So, when in doubt, don't throw it out. Put it to another good use. That's the best way to recycle anything!

JUBILATION QUAKE???

Yahoo writer Blake Schuster claims a minor earthquake in Mexico City may have been caused by "an entire nation lost in jubilation" over its World Cup soccer victory. He reported that on Sunday, June 17, during Mexico's thrilling 1-0 victory over reigning champion Germany, government officials reported a man-made seismic activity occurred right around the time El Tri (the Mexican team) scored in the 35th minute in downtown Mexico City.

He says, ""this certainly wouldn't be the first time a sporting event in North America has caused a seismic activity. Most famously in the U.S., Marshawn Lynch's tackle-breaking touchdown run in the 2011 playoffs became known as the "Beast Quake.'"

The United States Geological Survey appears to also have recorded some quake activity near Mexico City on Sunday morning, but made it clear that it was unclear if the quake was related to Mexico's World cup soccer goal.

Can sure think of a lot more things more worth setting the the world aquiver for than a soccer game. But true soccer fans would probably disagree.

"MY HAT'S IN THE RING"

When were discussing political issues the other day, we got to talking about political candidates, wondering where the phrase, "Throw your hat in the ring," got its start.

Today we mostly hear it in connection with someone deciding to run for political office, but according to "Wonder Why Wednesday" on the "attention.land" website, the phrase got started in the boxing world. In the early 1800s, onlookers at boxing matches would crowd around the ring to watch the action. Anyone who wanted to be the next one up to box would take his hat off of his head and physically throw it into the ring. This was the 1800s way of "calling next."

Earliest published use of the phrase was believed to have been in an 1805 issue of "The Sporting Magazine," that told of a boxer who "threw his hat into the ring as an act of defiance to his antagonist."

Theodore Roosevelt, an avid boxing fan, apparently picked up on this. Teddy was the first candidate known to use the phrase in the political context. That was in 1912 when he announced his intention to challenge William Howard Taft for the U.S. presidency by saying: "My hat's in the ring."

Now we know. Hope everyone can sleep better for having that burning question answered.



COOKIN' TIME

ZA'ATAR


Have been reading a lot about Middle Eastern cuisines recently.
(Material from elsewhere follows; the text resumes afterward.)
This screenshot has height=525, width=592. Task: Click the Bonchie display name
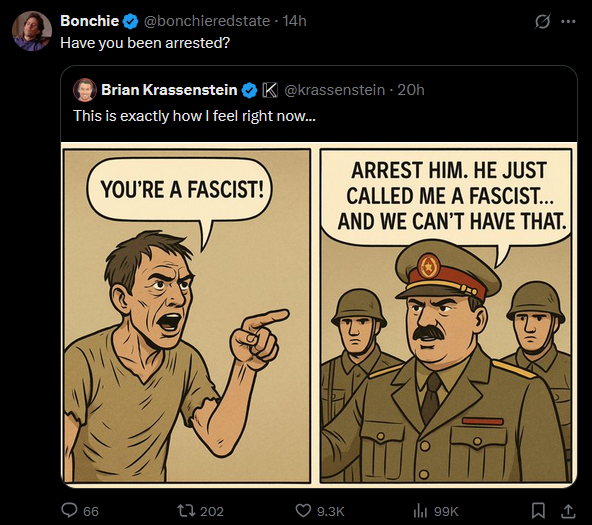pyautogui.click(x=90, y=21)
Many of the recipes call for a seasoning called "Za'atar." Haven't found any to buy, but did find some recipes for making it. The true form contains a sumac, which in some forms is poisonous, so buy yours if you can. Don't pick it unless you're sure. You can find sumac at Middle Eastern markets, specialty foods stores, and on line.

To make about a quarter cup of Za'atar, combine 1 tablespoon chopped fresh oregano, 1 tablespoon sumac, 1 tablespoon ground cumin, and 1 tablespoon sesame seeds. Stir in 1 teaspoon kosher salt and 1 teaspoon freshly ground black pepper. As a substitute for sumac add grated lemon zest mixed with salt or black pepper or fresh lemon juice. Can be made 2 weeks ahead. Store airtight at room temperature.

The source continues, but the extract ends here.